Apropos CI precision, the _width_ of our interval is a function of our sample sizes. Let’s verify this by generating sampling distributions from two samples: one with 10 units and one with 100. We use the same population as above. (In contrast to the previous section, these samples are unbiased.)

In [18]:
small_sample = np.random.choice(pop_height, size=10, replace=False)
small_sampling_distribution = get_sampling_distribution_of_means(
    small_sample,
    size=2000  # As defined above
)
small_ci_95 = np.percentile(small_sampling_distribution, [2.5, 97.5])

In [19]:
big_sample = np.random.choice(pop_height, size=100, replace=False)
big_sampling_distribution = get_sampling_distribution_of_means(
    big_sample,
    size=2000  # As defined above
)
big_ci_95 = np.percentile(big_sampling_distribution, [2.5, 97.5])

In [21]:
print(f"""
    Sampling statistics for the SMALL sample (n = 10):

    Observed sample mean: {statistics.mean(small_sample)} cm
    95% CI: [{small_ci_95[0]} cm, {small_ci_95[1]} cm]

    Difference between upper and lower bounds of CI: {small_ci_95[1] - small_ci_95[0]} cm

    --------------------------------------------------

    Sampling statistics for the BIG sample (n = 100):

    Observed sample mean: {statistics.mean(big_sample)} cm
    95% CI: [{big_ci_95[0]} cm, {big_ci_95[1]} cm]

    Difference between upper and lower bounds of CI: {big_ci_95[1] - big_ci_95[0]} cm

    --------------------------------------------------

    Population mean (unknown to observer): 169.99117883537338 cm
""")


    Sampling statistics for the SMALL sample (n = 10):

    Observed sample mean: 168.95106887766772 cm
    95% CI: [163.34466014614168 cm, 174.5107433729817 cm]

    Difference between upper and lower bounds of CI: 11.166083226840016 cm

    --------------------------------------------------

    Sampling statistics for the BIG sample (n = 100):

    Observed sample mean: 170.1522316490001 cm
    95% CI: [168.95873825143897 cm, 171.41024449967318 cm]
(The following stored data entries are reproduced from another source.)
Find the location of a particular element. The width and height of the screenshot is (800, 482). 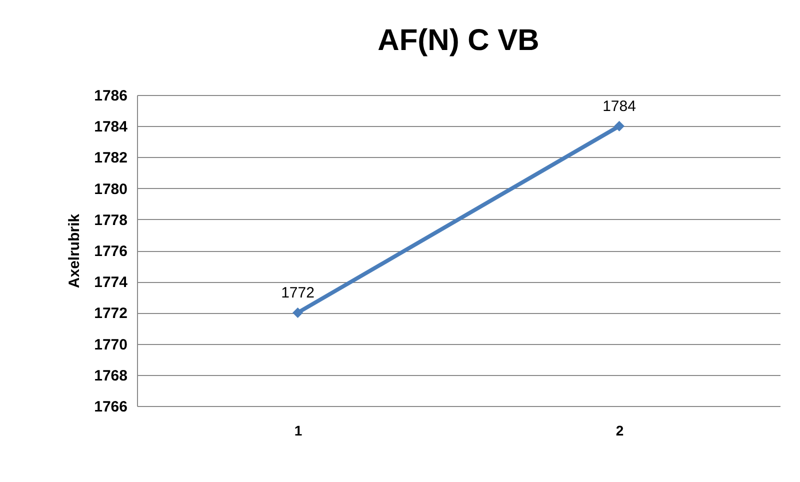

chart-title: AF(N) C VB is located at coordinates (459, 40). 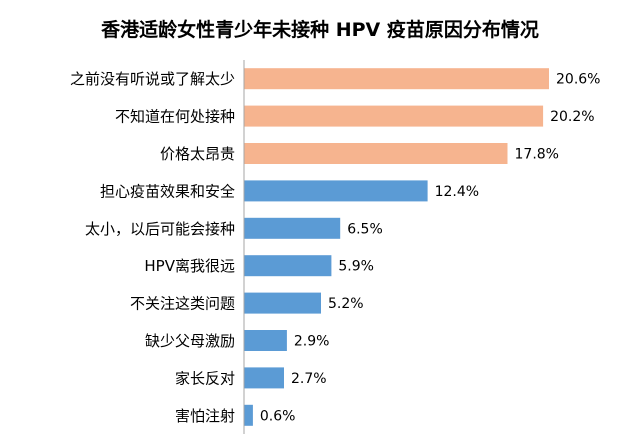 I want to click on value-label-6: 5.9%, so click(x=356, y=267).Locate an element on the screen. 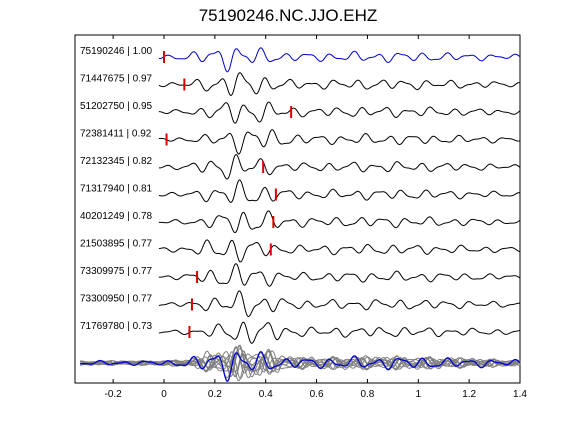 This screenshot has width=576, height=432. trace-label-1: 71447675 | 0.97 is located at coordinates (116, 80).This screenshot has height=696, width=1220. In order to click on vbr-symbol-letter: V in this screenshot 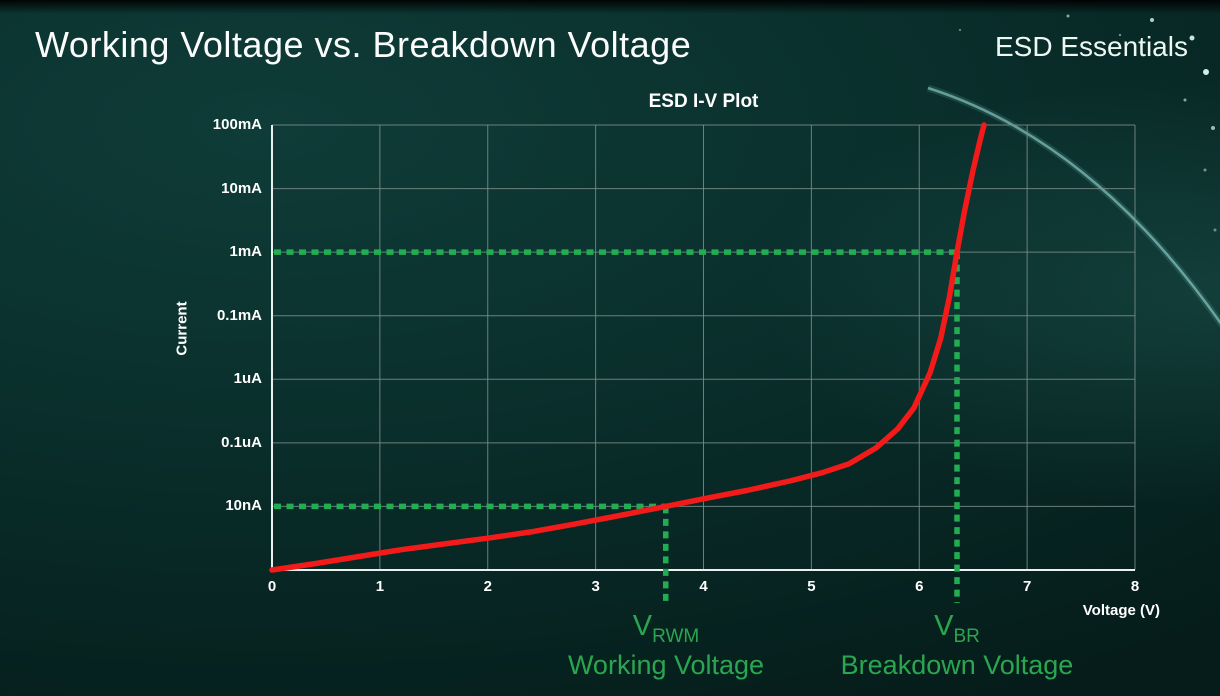, I will do `click(944, 626)`.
    Difference between upper and lower bounds of CI: 2.4515062482342103 cm

    --------------------------------------------------

    Population mean (unknown to observer): 169.99117883537338 cm



The take-home point is not the absolute values of the two samples’ CIs, but their _spread_ relative to each other. The smaller the sample, the more uncertainty we have regarding our observed sampling mean.